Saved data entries
+++

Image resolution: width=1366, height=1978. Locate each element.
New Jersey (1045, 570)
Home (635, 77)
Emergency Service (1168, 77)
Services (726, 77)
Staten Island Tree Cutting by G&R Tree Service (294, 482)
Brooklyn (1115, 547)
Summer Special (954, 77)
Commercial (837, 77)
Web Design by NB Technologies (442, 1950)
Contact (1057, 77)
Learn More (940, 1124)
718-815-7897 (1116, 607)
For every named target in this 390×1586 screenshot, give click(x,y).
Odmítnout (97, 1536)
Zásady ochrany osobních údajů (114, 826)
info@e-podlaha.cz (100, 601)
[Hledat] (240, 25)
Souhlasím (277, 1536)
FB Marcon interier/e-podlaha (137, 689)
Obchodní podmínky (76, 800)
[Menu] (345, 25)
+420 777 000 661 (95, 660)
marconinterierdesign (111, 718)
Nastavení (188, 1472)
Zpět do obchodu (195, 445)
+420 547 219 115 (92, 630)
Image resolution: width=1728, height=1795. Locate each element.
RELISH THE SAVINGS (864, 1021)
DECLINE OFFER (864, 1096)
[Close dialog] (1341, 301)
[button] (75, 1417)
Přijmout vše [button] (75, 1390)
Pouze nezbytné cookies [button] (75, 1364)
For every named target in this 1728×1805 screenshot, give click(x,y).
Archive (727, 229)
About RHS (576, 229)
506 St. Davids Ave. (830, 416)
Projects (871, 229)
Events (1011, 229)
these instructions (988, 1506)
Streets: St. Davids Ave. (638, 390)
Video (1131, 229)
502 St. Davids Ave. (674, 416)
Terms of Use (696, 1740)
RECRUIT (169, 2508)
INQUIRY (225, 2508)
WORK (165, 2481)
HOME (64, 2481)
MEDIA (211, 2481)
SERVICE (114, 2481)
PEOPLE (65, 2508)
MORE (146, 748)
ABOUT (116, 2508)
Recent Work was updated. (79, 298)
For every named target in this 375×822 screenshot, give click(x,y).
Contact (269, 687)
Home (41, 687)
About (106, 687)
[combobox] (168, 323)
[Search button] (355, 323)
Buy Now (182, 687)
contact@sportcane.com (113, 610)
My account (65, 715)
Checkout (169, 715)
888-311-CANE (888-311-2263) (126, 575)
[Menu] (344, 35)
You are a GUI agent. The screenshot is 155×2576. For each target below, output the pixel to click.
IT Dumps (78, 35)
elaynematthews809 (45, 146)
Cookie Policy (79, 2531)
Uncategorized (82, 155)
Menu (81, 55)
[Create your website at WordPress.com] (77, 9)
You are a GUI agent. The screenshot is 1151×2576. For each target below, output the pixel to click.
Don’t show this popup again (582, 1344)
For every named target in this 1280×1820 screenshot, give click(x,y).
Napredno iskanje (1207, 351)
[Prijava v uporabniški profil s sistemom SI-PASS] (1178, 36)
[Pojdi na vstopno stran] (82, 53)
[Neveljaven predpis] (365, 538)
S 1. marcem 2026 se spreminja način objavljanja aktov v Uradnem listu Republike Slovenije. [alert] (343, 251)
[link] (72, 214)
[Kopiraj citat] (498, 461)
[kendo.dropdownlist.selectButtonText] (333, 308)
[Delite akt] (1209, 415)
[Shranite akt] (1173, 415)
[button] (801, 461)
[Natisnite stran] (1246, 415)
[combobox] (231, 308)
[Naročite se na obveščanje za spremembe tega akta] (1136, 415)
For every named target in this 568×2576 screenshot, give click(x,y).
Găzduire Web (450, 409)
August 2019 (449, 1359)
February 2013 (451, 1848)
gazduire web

+++

# TASK REQUIREMENTS:
Taking the entries above, write out exactly the lines starting with the line containing "Obchodní podmínky (76, 800)" and going on through the line containing "ABOUT (116, 2508)", both included, and nothing else.

# SOLUTION FOR THIS EXERCISE:
Obchodní podmínky (76, 800)
[Menu] (345, 25)
+420 777 000 661 (95, 660)
marconinterierdesign (111, 718)
Nastavení (188, 1472)
Zpět do obchodu (195, 445)
+420 547 219 115 (92, 630)
Image resolution: width=1728, height=1795. Locate each element.
RELISH THE SAVINGS (864, 1021)
DECLINE OFFER (864, 1096)
[Close dialog] (1341, 301)
[button] (75, 1417)
Přijmout vše [button] (75, 1390)
Pouze nezbytné cookies [button] (75, 1364)
For every named target in this 1728×1805 screenshot, give click(x,y).
Archive (727, 229)
About RHS (576, 229)
506 St. Davids Ave. (830, 416)
Projects (871, 229)
Events (1011, 229)
these instructions (988, 1506)
Streets: St. Davids Ave. (638, 390)
Video (1131, 229)
502 St. Davids Ave. (674, 416)
Terms of Use (696, 1740)
RECRUIT (169, 2508)
INQUIRY (225, 2508)
WORK (165, 2481)
HOME (64, 2481)
MEDIA (211, 2481)
SERVICE (114, 2481)
PEOPLE (65, 2508)
MORE (146, 748)
ABOUT (116, 2508)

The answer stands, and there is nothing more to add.